Informed that Agyarko was sticking to his claim, Sibley promised, “If there's a misunderstanding I'll run this into the ground.” I suggested that the company's security director, Graham Satchwell, would know whether GSK had received Agyarko's alert and samples. “I put in a call to Graham Satchwell, but I think he must be traveling,” she later told me, adding, “I don't think we are going to have anything more to say on it.”

It was simply Agyarko's word against GSK's, and because he insisted that the company had the only evidence, the controversy might have ended there. But a pair of Oxford University scientists had reason to suspect that Agyarko's story might be true. Based in Bangkok, professor Nicholas J. White and Dr. Paul Newton of Oxford's Centre for Clinical Vaccinology and Tropical Medicine had been rebuffed by GSK when they asked about fakes of Halfan syrup for research to assess the spread of counterfeit malaria drugs in Southeast Asia.

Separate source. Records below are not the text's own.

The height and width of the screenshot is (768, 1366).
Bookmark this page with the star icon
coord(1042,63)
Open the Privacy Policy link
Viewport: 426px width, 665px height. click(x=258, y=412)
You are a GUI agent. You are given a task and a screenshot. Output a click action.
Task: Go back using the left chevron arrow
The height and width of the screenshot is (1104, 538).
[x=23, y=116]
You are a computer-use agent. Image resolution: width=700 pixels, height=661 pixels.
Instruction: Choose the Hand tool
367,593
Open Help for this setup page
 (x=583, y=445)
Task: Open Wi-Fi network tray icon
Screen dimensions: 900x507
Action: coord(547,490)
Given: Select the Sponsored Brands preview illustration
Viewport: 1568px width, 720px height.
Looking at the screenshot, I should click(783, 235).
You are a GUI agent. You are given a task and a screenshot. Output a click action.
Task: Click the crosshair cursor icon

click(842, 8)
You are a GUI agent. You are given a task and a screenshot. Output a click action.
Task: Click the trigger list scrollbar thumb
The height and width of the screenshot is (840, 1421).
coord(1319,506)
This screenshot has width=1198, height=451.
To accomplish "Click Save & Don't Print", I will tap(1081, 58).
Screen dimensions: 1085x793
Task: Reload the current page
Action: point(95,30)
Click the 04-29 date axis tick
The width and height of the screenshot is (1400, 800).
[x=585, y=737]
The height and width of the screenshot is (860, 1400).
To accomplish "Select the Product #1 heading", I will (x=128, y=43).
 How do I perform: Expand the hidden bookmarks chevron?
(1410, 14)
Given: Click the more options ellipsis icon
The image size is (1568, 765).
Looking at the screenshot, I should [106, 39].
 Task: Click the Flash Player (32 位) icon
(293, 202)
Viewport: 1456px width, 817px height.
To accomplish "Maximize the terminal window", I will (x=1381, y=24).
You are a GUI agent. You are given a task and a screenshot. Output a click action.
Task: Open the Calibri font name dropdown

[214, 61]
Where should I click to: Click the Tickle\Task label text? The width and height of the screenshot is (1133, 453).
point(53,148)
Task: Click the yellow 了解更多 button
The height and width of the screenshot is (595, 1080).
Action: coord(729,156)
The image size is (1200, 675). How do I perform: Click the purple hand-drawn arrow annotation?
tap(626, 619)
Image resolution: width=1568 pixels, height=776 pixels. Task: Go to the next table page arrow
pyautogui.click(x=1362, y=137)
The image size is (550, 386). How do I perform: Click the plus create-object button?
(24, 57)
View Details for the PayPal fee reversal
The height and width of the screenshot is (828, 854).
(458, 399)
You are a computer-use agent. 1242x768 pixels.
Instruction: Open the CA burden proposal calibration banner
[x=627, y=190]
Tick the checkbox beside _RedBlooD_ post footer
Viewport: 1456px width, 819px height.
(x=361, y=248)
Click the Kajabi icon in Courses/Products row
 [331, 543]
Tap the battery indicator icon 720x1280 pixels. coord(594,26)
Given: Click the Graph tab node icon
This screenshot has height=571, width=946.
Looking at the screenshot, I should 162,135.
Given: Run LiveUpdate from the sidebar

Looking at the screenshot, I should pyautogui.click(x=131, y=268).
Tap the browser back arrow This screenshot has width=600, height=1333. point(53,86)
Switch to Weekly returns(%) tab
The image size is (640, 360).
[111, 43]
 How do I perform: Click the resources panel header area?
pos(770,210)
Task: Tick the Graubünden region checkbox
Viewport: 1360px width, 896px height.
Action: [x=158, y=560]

“It's despicable,” says the lean, shrewd White, at 54 one of the world's top malaria experts. “One packet or bottle is the difference between life and death. Poor people normally invest everything in that one medicine. You've got one shot and that's it. They often don't know why they are suffering and their children have died.” At the scientists' request, Agyarko teamed up with them to try to prove that the company indeed had received his fake samples, and to find out what GSK really knew about the fake Halfan. White had also asked me to assist the team's research because I had reported on the racket for the London Guardian and Times newspapers over a period of almost 20 years. (One night before flying back to Beirut in 1982, I met a marketing executive from Beecham (now GSK) who asked me to look for counterfeits of his company's Amoxil antibiotic, which he believed “the PLO was faking.” After an investigation that included a frightening car chase, I learned that everyone on all sides of the Middle East conflict was making over 50 fakes of well-known medicines because the trade was so lucrative.)

Why would a caring company want to stop a warning that could save a sick child? In fact, had Agyarko uncovered one of the main causes of the extraordinary spread of fake-drug racketeering? Had the years of inadequate regard for Third World customers by the pharmaceutical industry and governments allowed the racket to move out of the backstreet labs to become a vast criminal enterprise that now accounts for 10 percent of all available medicines? Agyarko's story offered the first insight into why the racket flourishes largely unchallenged -- and sparked a demand to break the industry's secrecy.

What began as a hunt for those missing bottles eventually revealed a murderous global trade in fake drugs targeting the sick, vulnerable, and poor. It grew into a survey to discover what major drug companies do -- and don't do -- to warn patients about fakes. Agyarko's missing bottles were only a symptom of a far deeper state of denial -- and a clue to the resurgence of malaria in Africa.